Tuesday, February 24, 2015

Goodbye, Musa

This weekend, I was among a number of authors to be shocked by the news that Musa Publishing is closing down. I have two books out with them, The Treason of Memory and The Lone and Level Sands, the latter only published just before Christmas, and they'd recently accepted a short collection of stories.

Before I go any further, I'd just like to say that, as far as I can see, Musa have acted correctly. Their explanation was that, although still solvent, they couldn't see a way of continuing and still maintaining commitments to their authors and staff, a matter they weren't willing to compromise on.

You hear a lot of horror stories about small presses imploding in far more damaging ways. Although the closure is heartbreaking, it would have been far worse to have had it anyway, perhaps a year down the line, amid a financial mire that could have seen all our books held hostage while the mess was sorted out. As it is, within a day of the announcement I had a full and clearly worded letter of rights reversion that will allow me to do what I want with my work the moment the doors shut on the 28th February.

Which brings me to the question: what am I going to do with these stories? As I see it, there are two options. I can find another publisher that considers reprints, or I can self-publish.

Before I even decide that, though, I have to make a decision on how I want to present them. These are all short pieces, either longer short stories or novelettes, and most have been published before — of the four pieces in the collection, two would have been reprints (something Musa were always willing to consider).

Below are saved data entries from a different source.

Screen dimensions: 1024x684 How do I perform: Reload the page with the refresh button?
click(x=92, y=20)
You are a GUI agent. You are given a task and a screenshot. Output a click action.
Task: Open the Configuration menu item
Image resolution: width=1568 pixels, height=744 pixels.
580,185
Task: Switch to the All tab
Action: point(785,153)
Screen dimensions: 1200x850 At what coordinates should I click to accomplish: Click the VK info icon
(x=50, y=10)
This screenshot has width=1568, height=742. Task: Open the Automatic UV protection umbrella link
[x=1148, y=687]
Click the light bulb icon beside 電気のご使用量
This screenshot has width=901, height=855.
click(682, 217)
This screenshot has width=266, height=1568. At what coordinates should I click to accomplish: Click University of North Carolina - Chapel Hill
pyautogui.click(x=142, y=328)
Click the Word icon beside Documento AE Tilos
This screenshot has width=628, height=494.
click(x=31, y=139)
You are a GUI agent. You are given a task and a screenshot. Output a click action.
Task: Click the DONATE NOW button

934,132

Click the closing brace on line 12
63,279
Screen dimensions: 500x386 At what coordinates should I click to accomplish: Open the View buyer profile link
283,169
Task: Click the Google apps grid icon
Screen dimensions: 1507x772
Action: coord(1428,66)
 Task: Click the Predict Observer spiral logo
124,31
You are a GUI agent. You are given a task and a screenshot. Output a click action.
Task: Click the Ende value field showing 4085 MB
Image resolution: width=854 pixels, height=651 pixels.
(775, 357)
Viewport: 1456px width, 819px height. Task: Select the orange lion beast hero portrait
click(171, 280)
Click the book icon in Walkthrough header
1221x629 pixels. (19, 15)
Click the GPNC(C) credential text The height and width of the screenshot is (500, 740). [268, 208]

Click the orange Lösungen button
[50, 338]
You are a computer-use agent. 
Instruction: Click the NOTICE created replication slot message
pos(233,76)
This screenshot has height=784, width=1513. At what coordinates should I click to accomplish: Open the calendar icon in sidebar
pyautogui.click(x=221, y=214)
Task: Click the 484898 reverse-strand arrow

The six stories are loosely connected. They have no characters in common, but all take place in a later era of the world featured in At An Uncertain Hour. ranging from an early modern period to that world's computer age. Besides this, all involve something ancient, something magical — whether good, evil or in between — intruding on this modern, rational world, a theme common in real-world settings, but less so in secondary worlds.

This was the rationale behind the collection, so perhaps the simplest thing would be just to expand it to include the two stand-alone publications. That would give me a collection of around 50,000 words.

First stop, of course, will be to find out whether any publishers are happy to take submissions of fantasy collections that are partial reprints. I'm not expecting to find many — Musa were quite special in that regard — but I'm hoping there'll be one or two.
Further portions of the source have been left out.